Die Theorie des zweifachen Königskörpers, des zeitlosen Symbols und der realen Person, der unsterblichen Institution und des Normalsterblichen wirkt auch in diesen intelligenten Film über Lady Diana hinein, der sich konzentriert auf das Weihnachtsfest 1991 (zehn Jahre nach der Eheschließung mit dem Prince of Wales), um das Trauerspiel einer fatalen Verbindung an diesem Fixpunkt zu entfalten. Die Vorstellung Diana Spencers und diejenige der Royals, zu denen sie kein Verhältnis fand bis in den Tod hinein und über den Tod hinaus, waren unvereinbar. An ihr schieden und scheiden sich die Geister.
Schon die brillant inszenierte, Fact und Fiction amalgamierende Netflix-Serie »The Crown« arbeitet sich an dem Konflikt ab: Wofür stehen die Königin und die Mitglieder des Hauses Windsor-Mountbatten? Sie sind (gerade auch im Selbstverständnis) eine Bastion gegen die Verbürgerlichung, die öffentliche Meinung und individuelle Präsentation als Mensch wie Du und Ich, sie behaupten sich als formale Existenz, die etwas Undurchdringliches, Abweisenden und Abwehrendes und darin Unmenschliches hat, das sich im Anders-Sein erfüllt und darin seine ‹ewige› Gültigkeit erfahren soll. Sarastros Zuschreibung des Tamino in Mozarts »Zauberflöte« steht dem entgegen: »Er ist Prinz.» – »Noch mehr – er ist Mensch.«
»Die Prinzessin der Herzen«, ein Titel, den, so haben wir es in Stephen Frears’ »The Queen« erfahren, der Labour-Premier Tony Blair kreiert hat, ist und tut das Gegenteil. Sie wählt das Populäre (ja, wird zeitgemäß zur Pop-Ikone) – und kommt dadurch um. Charles (Jack Farthing) ist ganz der Muttersohn, wenn er ihr entgegenhält: »the people don’t want us to be people«. Diana versucht die Synthese aus Nähe und Distanz – und scheitert.

-*-*-

__Aufgabenstellung A__.
Beantworten Sie anhand des Auszugs oben diese drei Fragen:
(i) Auf welches Fest in welchem Jahr konzentriert sich der Film über Lady Diana?
(ii) Wer hat den Titel »Die Prinzessin der Herzen« kreiert?
(iii) Welcher Schauspieler verkörpert Charles?
__Aufgabenstellung B__. Erklären Sie in ein bis drei Sätzen, wodurch Diana laut dem Auszug umkommt.

__Bereitgestellte Daten__.
-*-*-

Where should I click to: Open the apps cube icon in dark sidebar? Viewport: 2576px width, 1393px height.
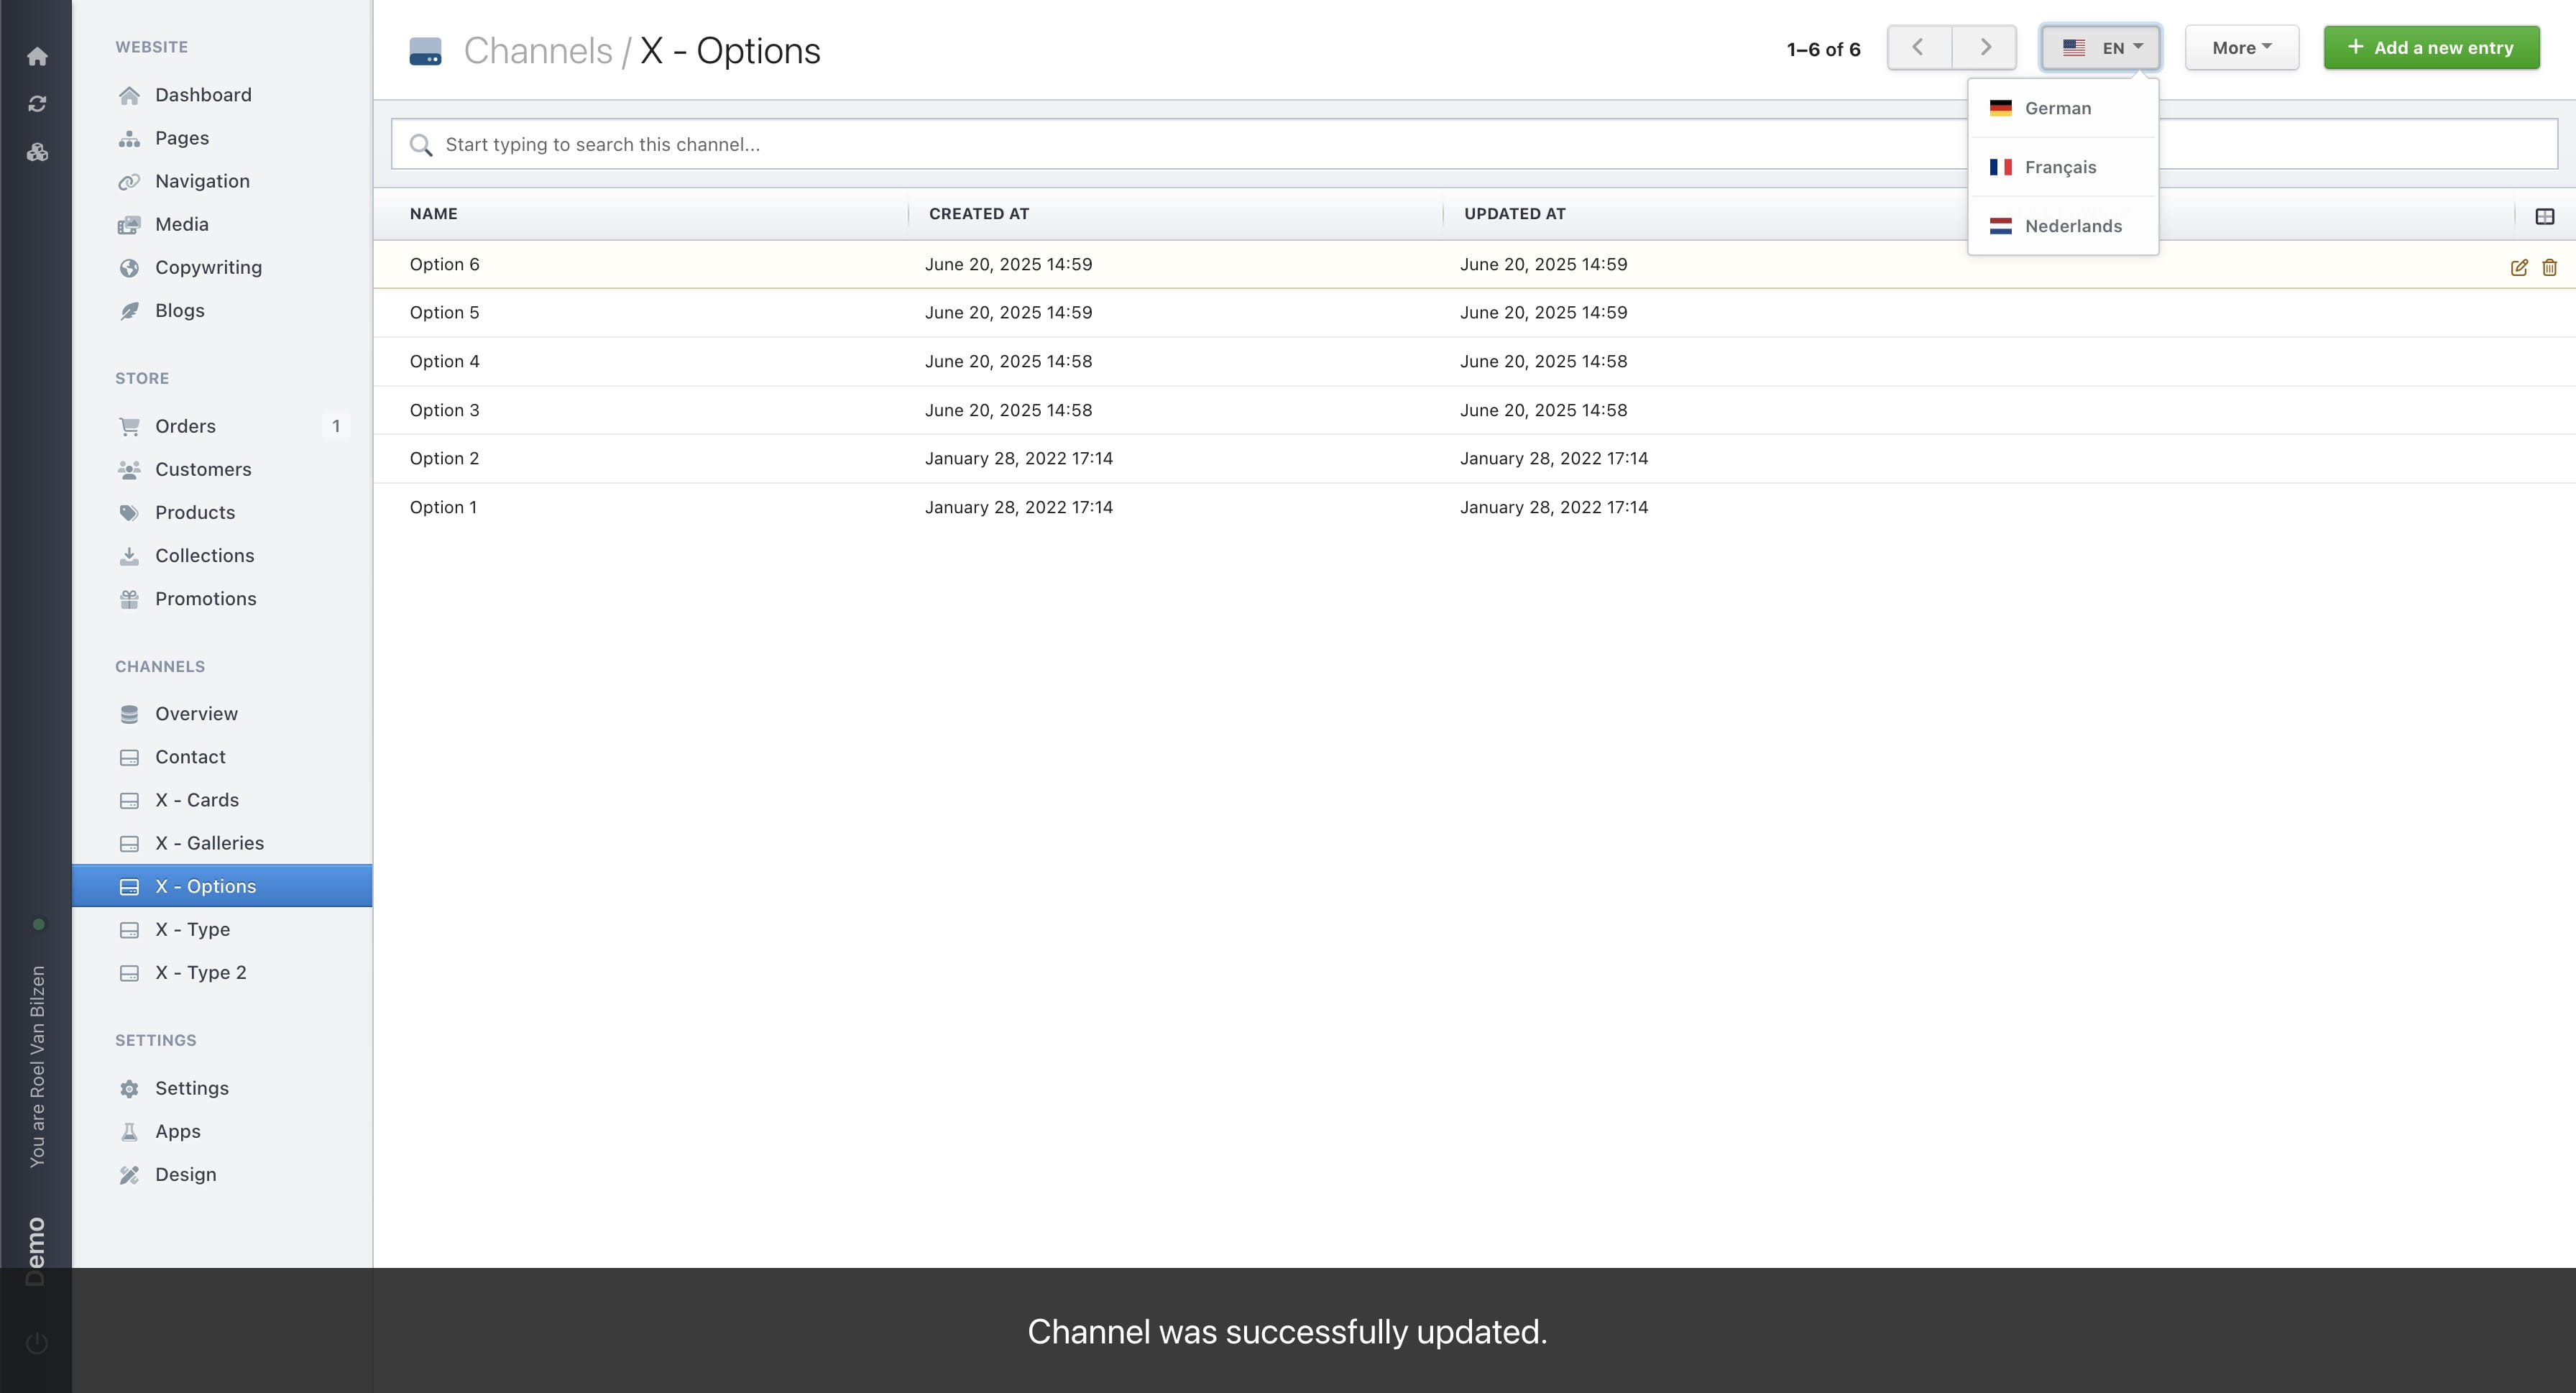coord(37,152)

-*-*-

__Lösung A__.
(i) Auf das Weihnachtsfest 1991.
(ii) Der Labour-Premier Tony Blair.
(iii) Jack Farthing.

__Lösung B__. Diana kommt um, weil sie das Populäre wählt und zeitgemäß zur Pop-Ikone wird. Damit ist und tut sie das Gegenteil der Royals, die sich als Bastion gegen öffentliche Meinung und individuelle Präsentation als Mensch behaupten.